Pembatasan kendaraan bisa dengan menerapkan sistem ganjil genap secara konsisten atau segera memberlakukan electronic road pricing (ERP) serta mengalihkan warga pengguna kendaraan pribadi ke moda transportasi massal yang nyaman dan memadai. “Kalau mau efektif, ya harus siapkan fasilitas pendukung jembatan tersebut. Batasi kendaraan pribadi dan alihkan ke kendaraan umum. Yang paling penting Susun Semanggi harus punya SLF dan harus diserahterimakan dahulu asetnya ke DKI,” ungkap Nirwono.
Pembangunan Simpang Susun Semanggi dikerjakan oleh perusahaan swasta dalam bentuk KLB. Artinya, sebelum diujicobakan Susun Semanggi harus diserahterimakan ke Pemprov DKI berikut dengan SLF yang dikeluarkan Kementerian PUPR sebagai bukti jalan layang melingkar itu layak dan aman.
Ke depan Pemprov DKI perlu mengevaluasi penggunaan dana KLB atau corporate social responsibility (CSR) untuk kepentingan pembangunan publik seperti jalan dan taman. Penggunaan air, listrik, dan kemacetan akibat peninggian gedung perusahaan swasta tidak bisa dihitung dengan rupiah.

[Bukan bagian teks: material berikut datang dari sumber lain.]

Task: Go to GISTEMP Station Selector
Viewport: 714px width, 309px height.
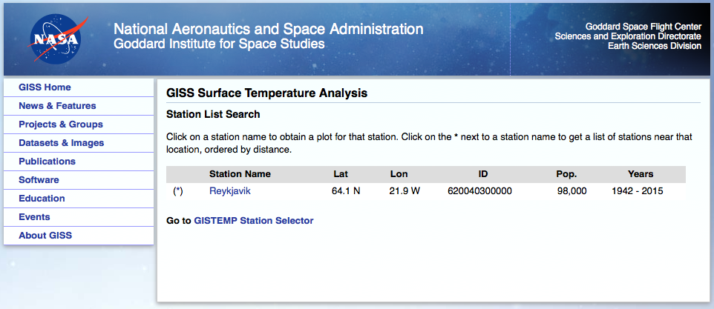Action: tap(254, 221)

“Penggunaan dana KLB tidak bisa menghitung total rupiah tinggi gedung yang dibangun lalu hasilnya digunakan untuk pembangunan Kota Jakarta. Pikirkan dampak dari peninggian gedung ke depan. Penggunaan dana KLB atau CSR itu harus dievaluasi lantaran pembangunan tidak berkelanjutan dan perawatannya juga tidak jelas,” ungkap dia.